- **What to work on**: Rewrite the data from the line with "The image size is (850, 580)." to the line with "Action: (435, 55)", changing "Disk Defrag" to "Disk Cleanup" and keeping everything else the same. Leave the pictures out of your answer.

- **Data provided**:
* * * * * * * * *

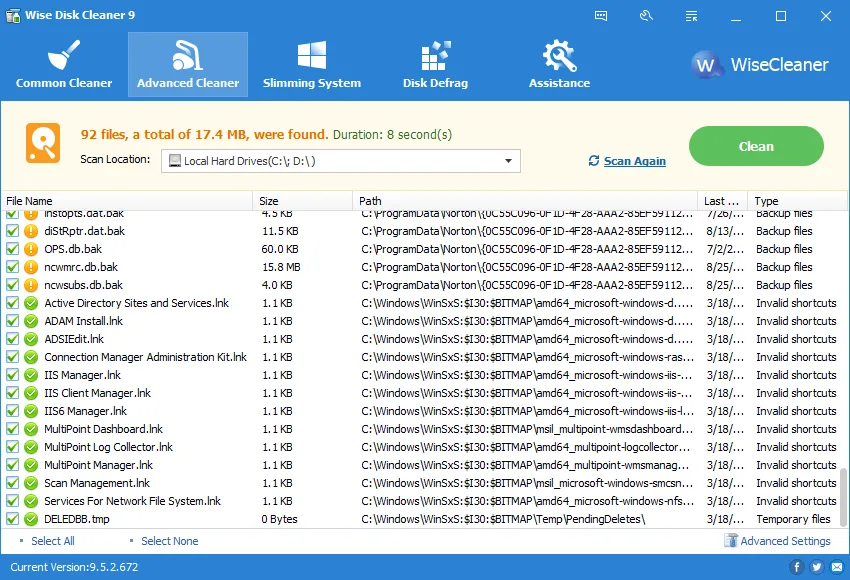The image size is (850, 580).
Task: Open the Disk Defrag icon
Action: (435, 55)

* * * * * * * * *

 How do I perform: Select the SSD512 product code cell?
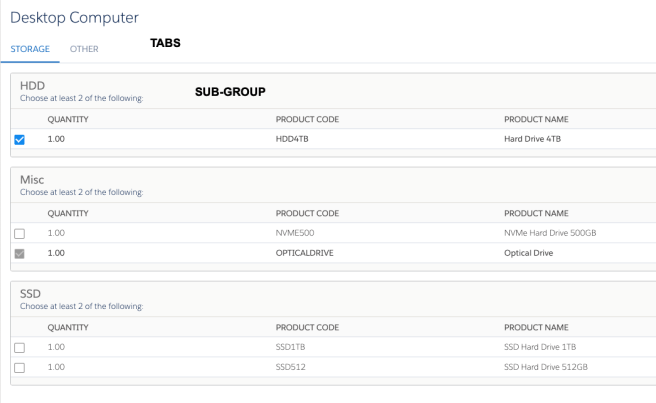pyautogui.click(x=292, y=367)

* * * * * * * * *

- **Full response**:
The image size is (850, 580).
Task: Open the Disk Cleanup icon
Action: (435, 55)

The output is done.